- ФРАГМЕНТ СТАТЬИ:
-- -- --
Эдуард Лимонов: священный монстр
22 февраля, 2013
АВТОР: Виктория Шохина
К юбилею главного и вечного enfant terrible русской литературы
«Я хочу умереть молодым. Прекратите мою жизнь насильственно, пустите мне кровь, убейте меня, замучайте, изрубите меня на куски! Не может быть Лимонова старого! Сделайте это в ближайшие годы. Лучше в апреле-мае!», — писал Лимонов в «Дневнике неудачника» (1982). Но не станем же мы упрекать его в том, что не умер… Тем более что, не умерев молодым, за лишние годы он создал много интересного..
Destruction & creation
Красочная биография Лимонова известна в подробностях – прежде всего, из его собственных книг. (А что остается неизвестным, так то и неинтересно.) Известны его родители, женщины, друзья, соратники, этапы пути и пр. Известно, как его бросали и предавали. О его юности снят фильм «Русское» (2004) – единственный, кажется, художественный фильм про живущего ныне писателя. А еще есть роман французского писателя Эмманюэля Каррера, который так и называется – «Лимонов» (2011).
Шпана, богема, чужбина, война, тюрьма… «Лимоновской биографии хватило бы и на пять биографий литераторов или политиков – и каждый из них пребывал бы в статусе «живой легенды». Но свою огромную судьбу Лимонов прожил сам, один», — восхищается Захар Прилепин.
-- -- --
- БЛОК ДАННЫХ:
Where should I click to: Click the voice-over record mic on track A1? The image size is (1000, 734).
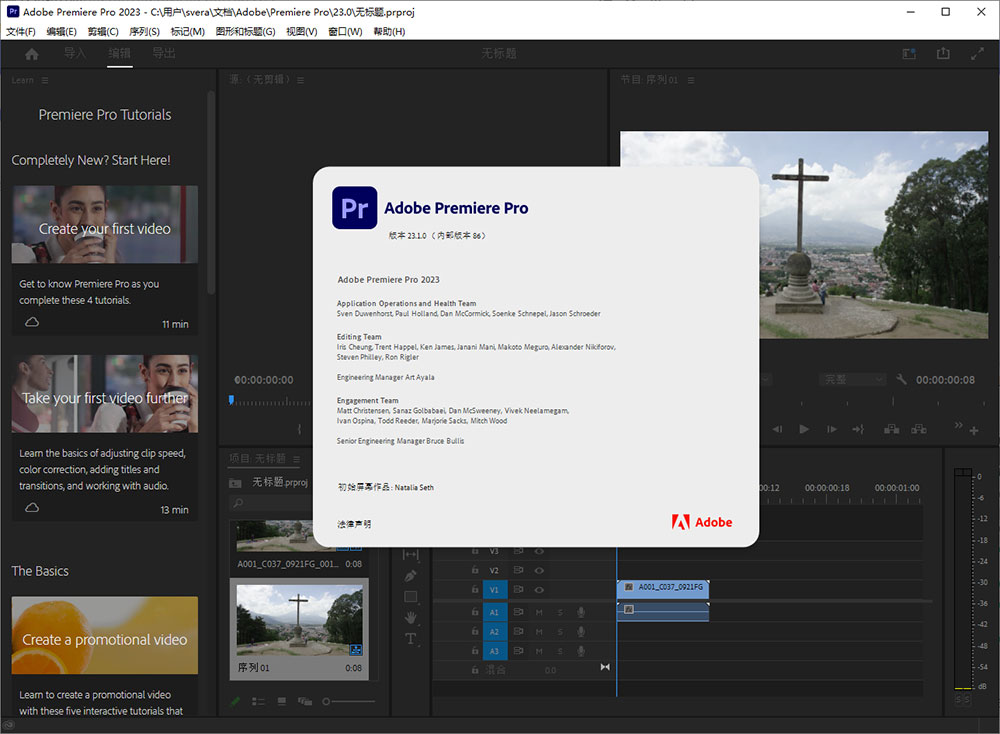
-- -- --
- ЗАДАНИЕ 1:
Какой художественный фильм о юности Лимонова называет статья о нем?
- ЗАДАНИЕ 2:
Перепишите отрывок статьи о Лимонове между словами "Эдуард Лимонов: священный" и "создал много интересного.." включительно, поставив "бунтаря" вместо "enfant terrible".

- ИТОГОВЫЙ ОТВЕТ 1:
Фильм «Русское» (2004).

- ИТОГОВЫЙ ОТВЕТ 2:
Эдуард Лимонов: священный монстр
22 февраля, 2013
АВТОР: Виктория Шохина
К юбилею главного и вечного бунтаря русской литературы
«Я хочу умереть молодым. Прекратите мою жизнь насильственно, пустите мне кровь, убейте меня, замучайте, изрубите меня на куски! Не может быть Лимонова старого! Сделайте это в ближайшие годы. Лучше в апреле-мае!», — писал Лимонов в «Дневнике неудачника» (1982). Но не станем же мы упрекать его в том, что не умер… Тем более что, не умерев молодым, за лишние годы он создал много интересного..